- Task goal
Leaving the pictures out, transcribe the records below exactly.

═════ Extracted entries

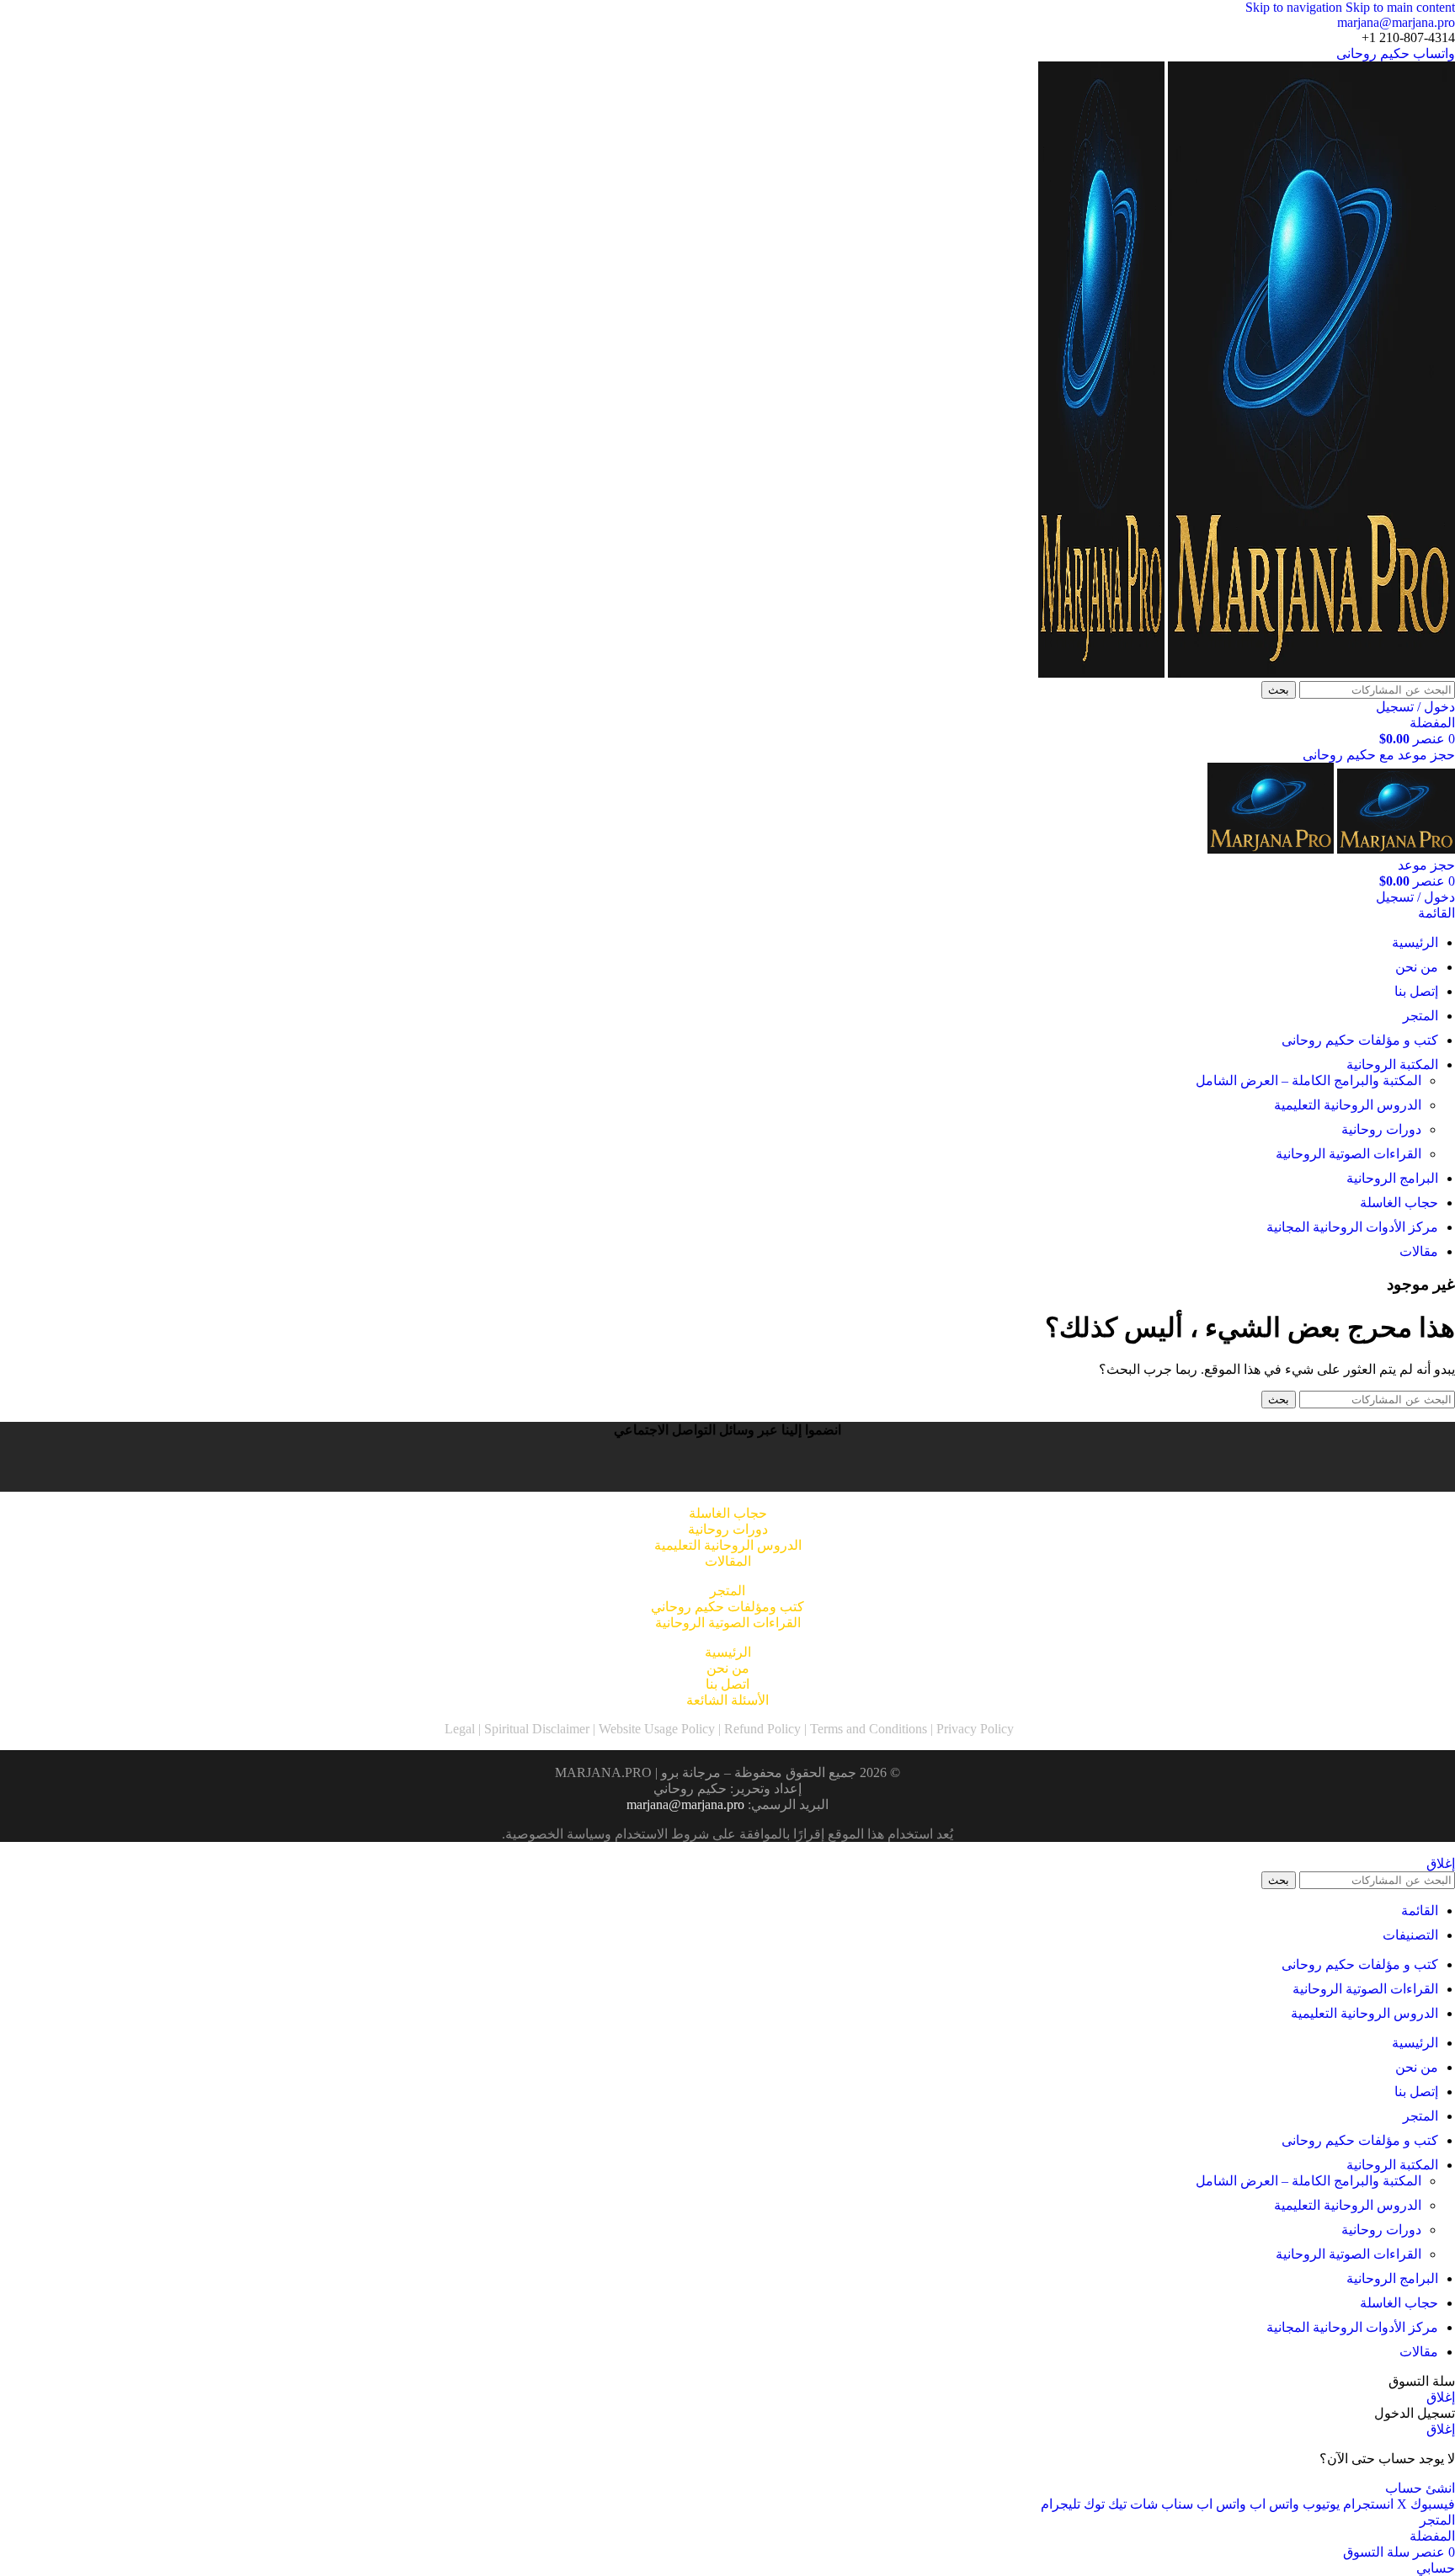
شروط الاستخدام (662, 1834)
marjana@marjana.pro (1396, 22)
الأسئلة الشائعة (727, 1700)
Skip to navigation (1295, 7)
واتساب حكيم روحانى (1395, 53)
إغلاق (1440, 1863)
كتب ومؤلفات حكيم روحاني (727, 1606)
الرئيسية (728, 1652)
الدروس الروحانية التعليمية (1347, 1105)
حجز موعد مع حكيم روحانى (1379, 755)
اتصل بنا (727, 1684)
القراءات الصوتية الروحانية (1348, 1154)
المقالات (728, 1561)
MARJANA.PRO (603, 1772)
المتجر (727, 1590)
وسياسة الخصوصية (558, 1834)
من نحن (727, 1668)
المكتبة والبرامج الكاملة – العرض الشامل (1308, 1080)
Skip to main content (1400, 7)
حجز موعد (1426, 865)
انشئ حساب (1420, 2488)
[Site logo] (1310, 673)
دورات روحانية (1381, 1129)
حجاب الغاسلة (728, 1513)
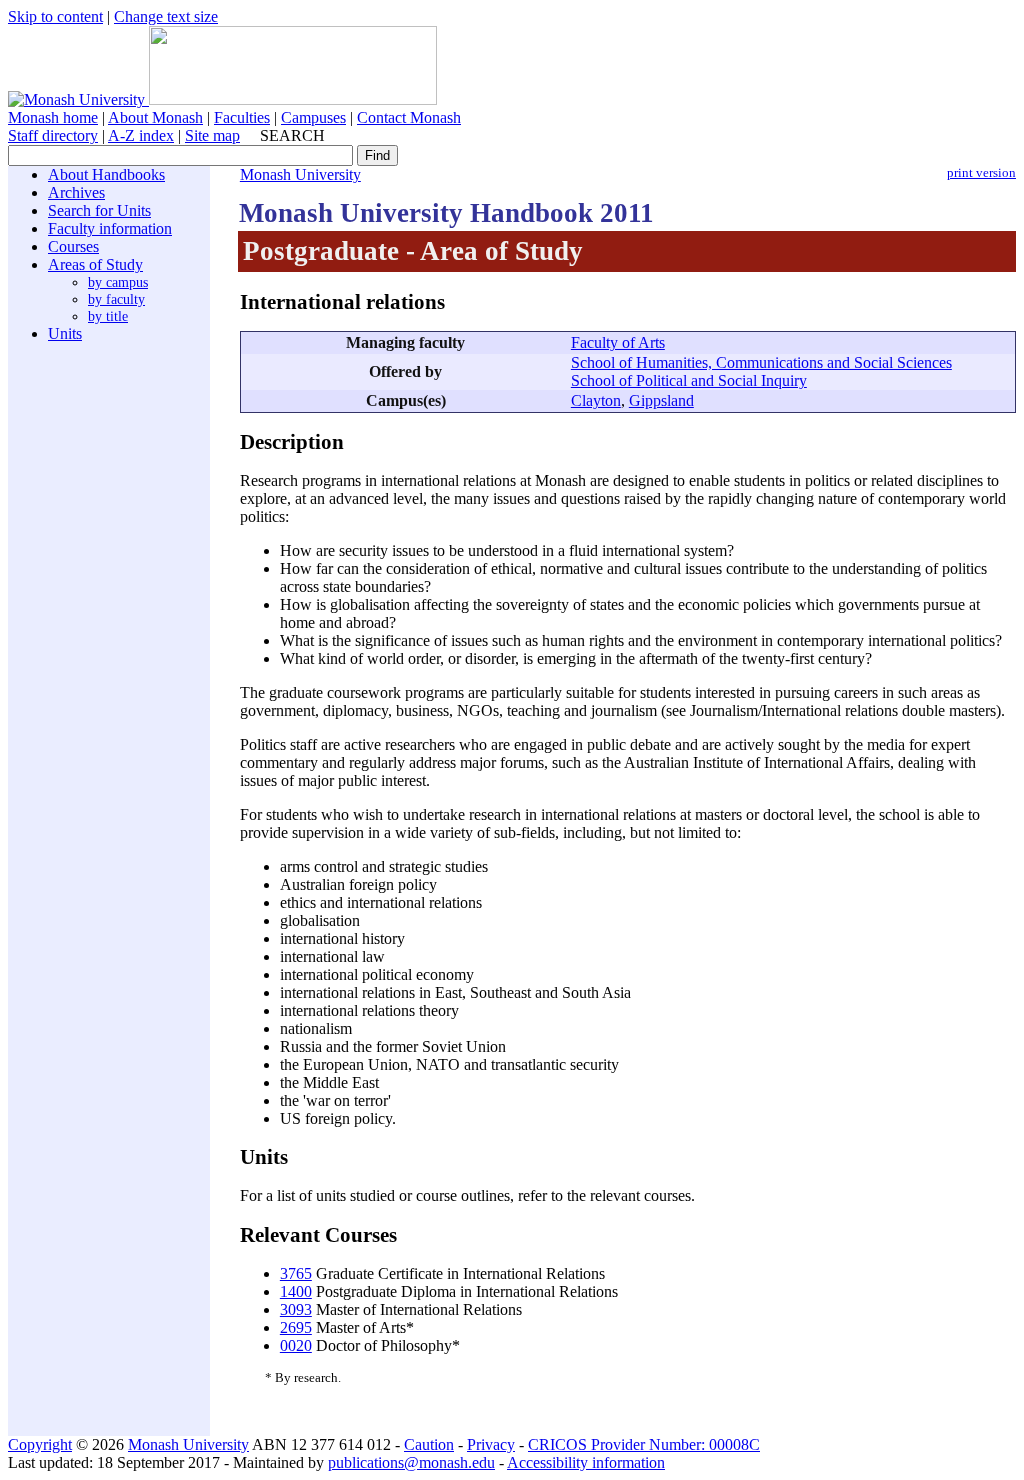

══════════

- Exercise output
شروط الاستخدام (662, 1834)
marjana@marjana.pro (1396, 22)
الأسئلة الشائعة (727, 1700)
Skip to navigation (1295, 7)
واتساب حكيم روحانى (1395, 53)
إغلاق (1440, 1863)
كتب ومؤلفات حكيم روحاني (727, 1606)
الرئيسية (728, 1652)
الدروس الروحانية التعليمية (1347, 1105)
حجز موعد مع حكيم روحانى (1379, 755)
اتصل بنا (727, 1684)
القراءات الصوتية الروحانية (1348, 1154)
المقالات (728, 1561)
MARJANA.PRO (603, 1772)
المتجر (727, 1590)
وسياسة الخصوصية (558, 1834)
من نحن (727, 1668)
المكتبة والبرامج الكاملة – العرض الشامل (1308, 1080)
Skip to main content (1400, 7)
حجز موعد (1426, 865)
انشئ حساب (1420, 2488)
[Site logo] (1310, 673)
دورات روحانية (1381, 1129)
حجاب الغاسلة (728, 1513)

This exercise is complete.